Problem requirements: Summarize the post below on the WTC collapse in two sentences.

Provided text:

WTC Collapse Alternative
John Young
jya at pipeline.com
Sun Oct 7 09:36:01 PDT 2001
It would not take a lot of explosives to breakaway an entire floor
constructed with steel joists like WTC; it is often done in planned
demolitions with a small charge placed at each joist support --
customarily a shelf angle either continuous or segmented.
What would do it though without explosives is the twisting torque
and vertical flexing in the tower tubes caused by an aircraft hitting
off center of the tower's axis at 300 mph.
Survivors tell of the tower swaying several feet, but they are not
likely to have perceived the torque as such. The hit on the South
Tower (the second hit) was more off center than that on the
North Tower.
Tall buildings are designed with some torque resistance against
turbulent weather and earthquake but probably not for torque
coupled with high impact.

Dataset extract:
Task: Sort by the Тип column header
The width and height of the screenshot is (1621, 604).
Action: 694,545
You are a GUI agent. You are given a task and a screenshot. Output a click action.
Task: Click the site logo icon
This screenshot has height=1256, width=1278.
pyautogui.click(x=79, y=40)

...

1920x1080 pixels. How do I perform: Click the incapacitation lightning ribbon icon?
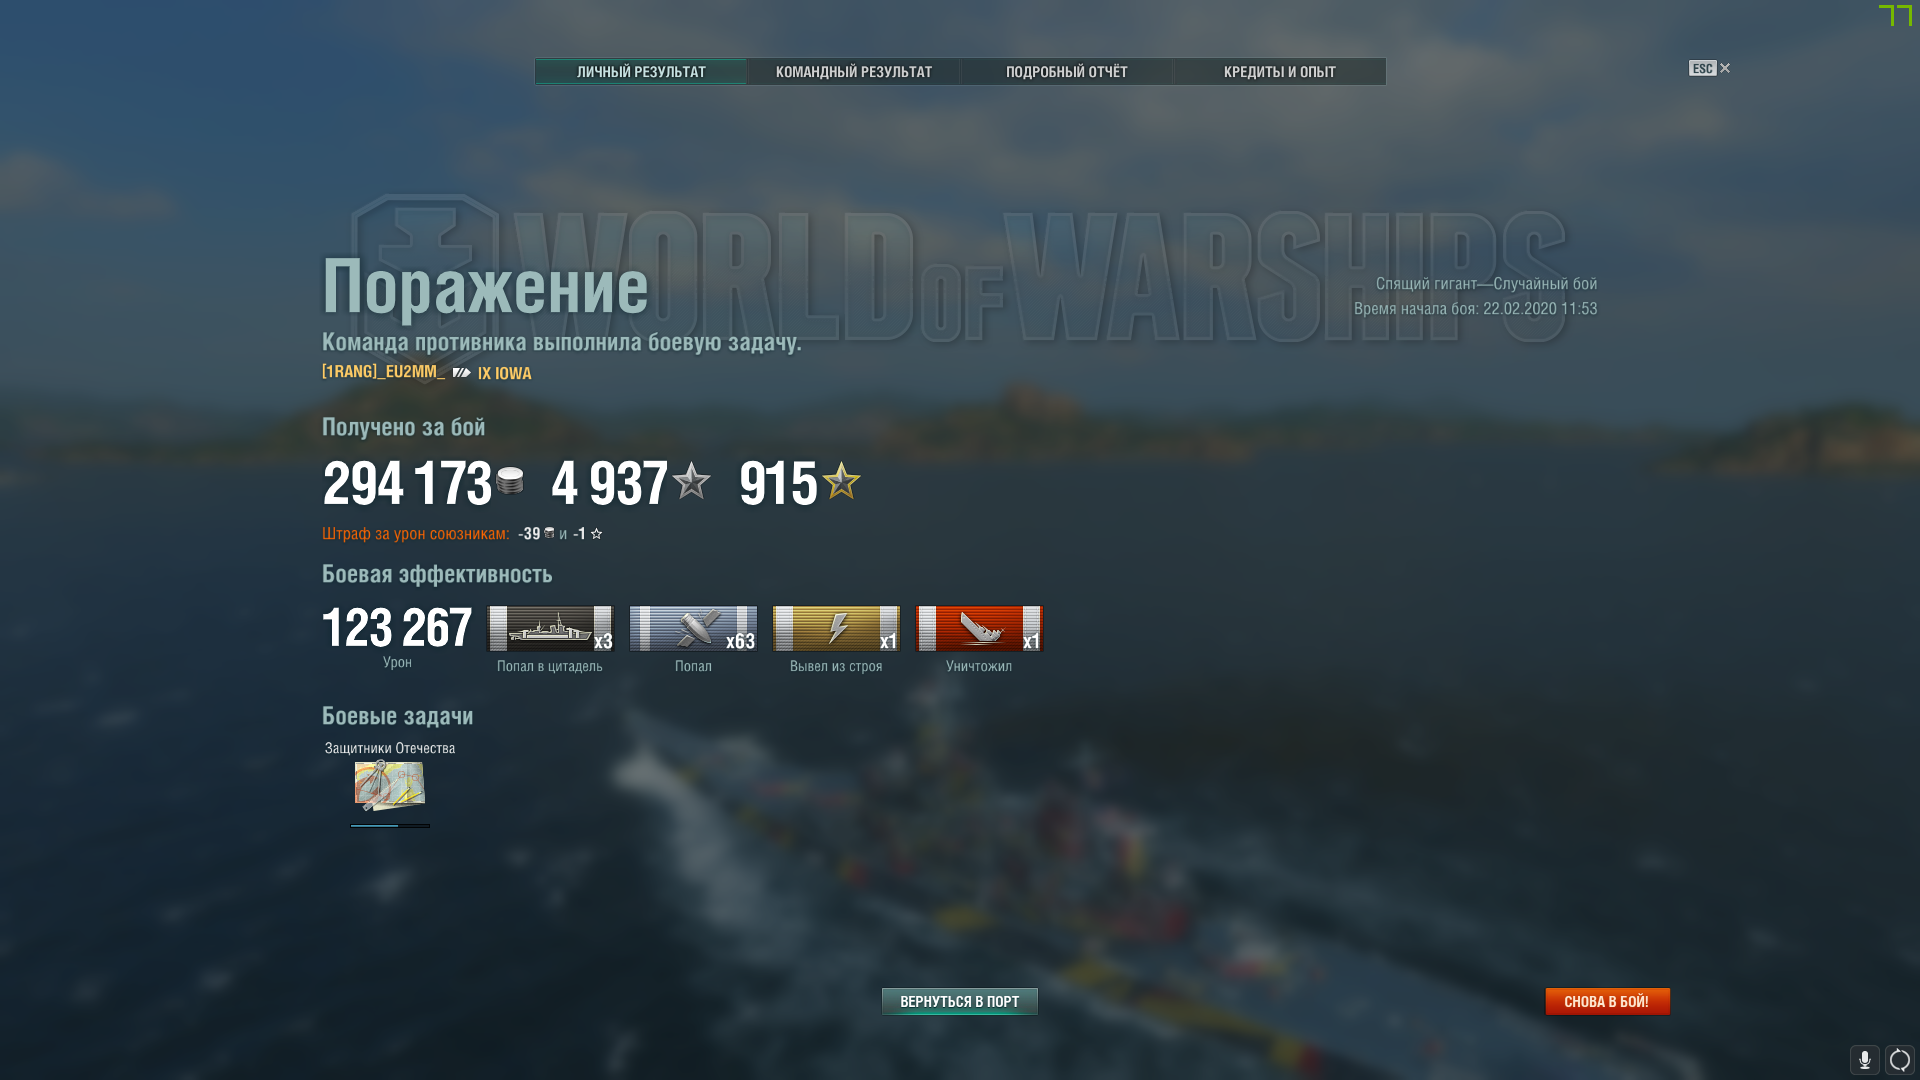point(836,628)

Solved problem: The post states that a floor built with steel joists like the WTC's could be broken away with a small explosive charge at each joist support, as in planned demolitions, but that the twisting torque and vertical flexing from an aircraft hitting off center at 300 mph would do it without explosives. It adds that the South Tower was hit more off center than the North Tower, and that tall buildings are designed with some torque resistance for weather and earthquakes but probably not for torque coupled with high impact.